It is amazing how many strategies humans will develop to avoid contention, risk and workload. Many of these you will easily recognize. Procrastination, passive-aggressive behavior, and one of my favorites constant rumination. These are the things we most commonly do to avoid uncomfortable things. We push things off (procrastinate), we attack other things (passive-aggressive), and we just think about it and think about it ad nauseum (ruminate).

However, I want to point out an insidious one that we do not really notice. I am guilty of it myself, and once I recognized it, I now see it much easier. I am shocked by how often that I do it, and this behavior is best called avoidance coping. Simply stated, this is the tendency of us humans to avoid the thing causing us stress and instead avoid them completely and worry about something else instead.

Here is the problem, we think we are reducing stress by avoidance coping. We think that by pushing the stressor aside that we are lowering our stress issues. The reality is that that this strategy compounds and we end up far more stressed out than the avoidance strategy intended to reduce.
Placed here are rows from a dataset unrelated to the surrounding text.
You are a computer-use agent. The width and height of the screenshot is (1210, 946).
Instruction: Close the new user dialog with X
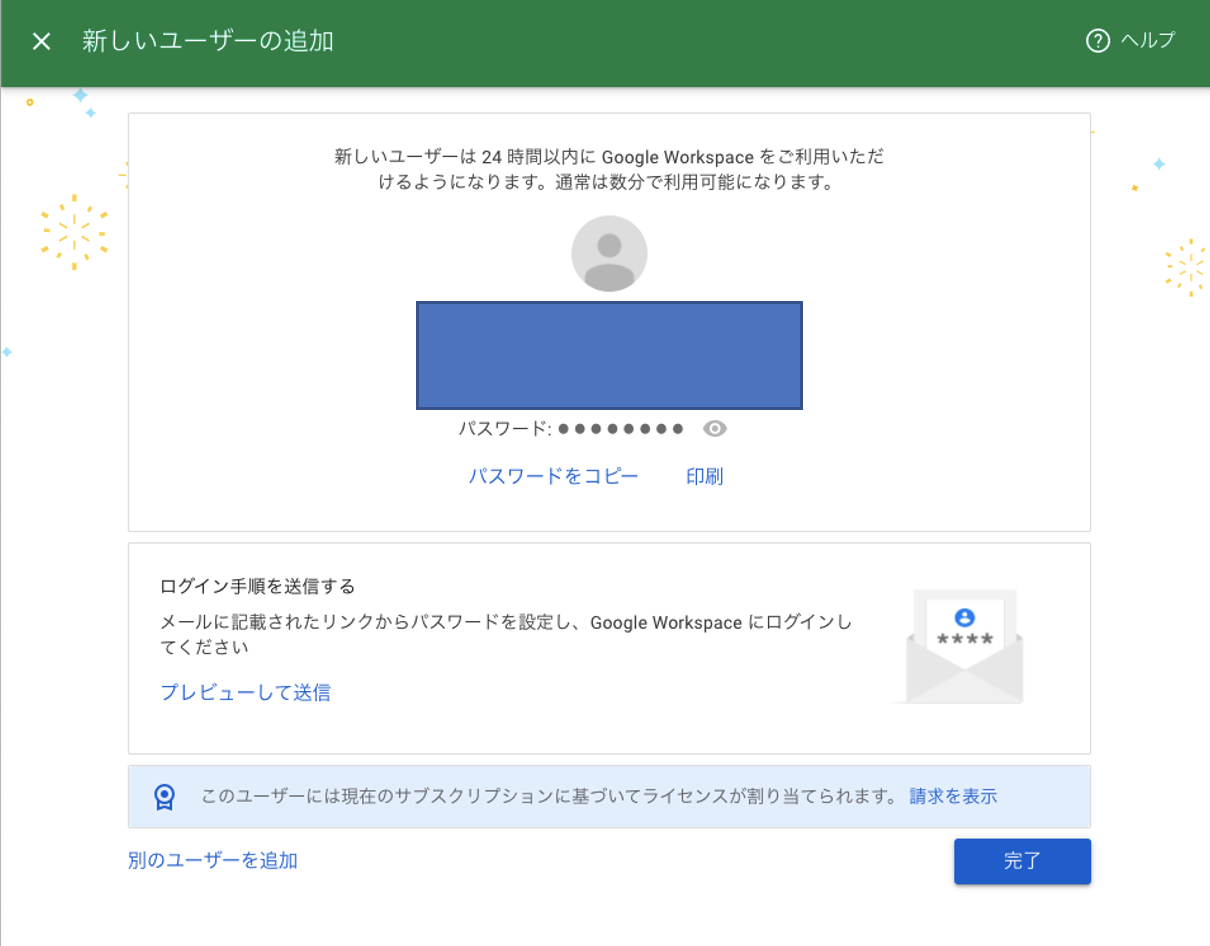[x=41, y=41]
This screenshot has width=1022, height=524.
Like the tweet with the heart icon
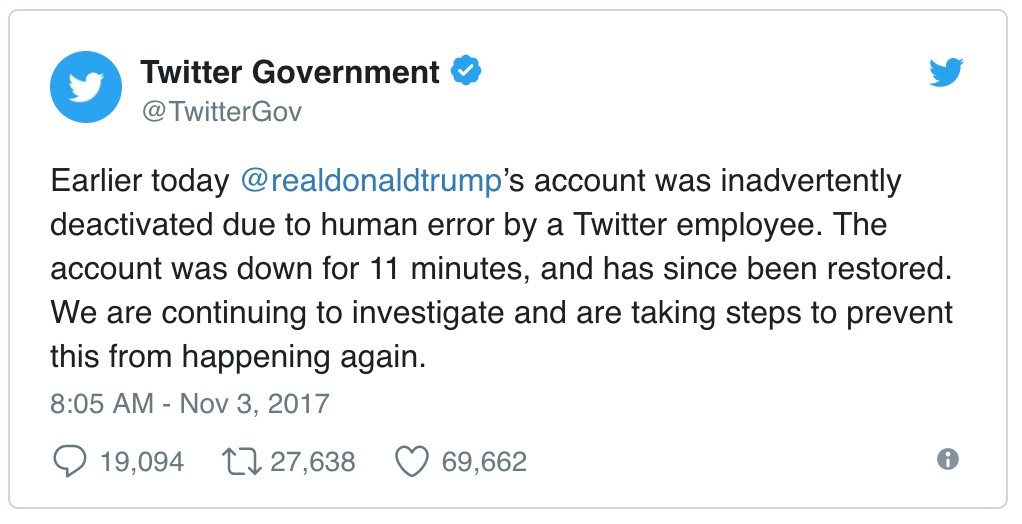pos(411,461)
What I have been working on is to replace avoidance coping with a more active process of coping with stress. Instead of stress management, or stress avoidance I am working with how to cope with stress. For example, talking through problems, budgeting my time to focus on certain things, and reconsidering the positive areas of my life and actively choosing to focus on them.

Stress should be dealt with as an active, proactive methodology and not a passive avoidance behavior which ends up compounding stress.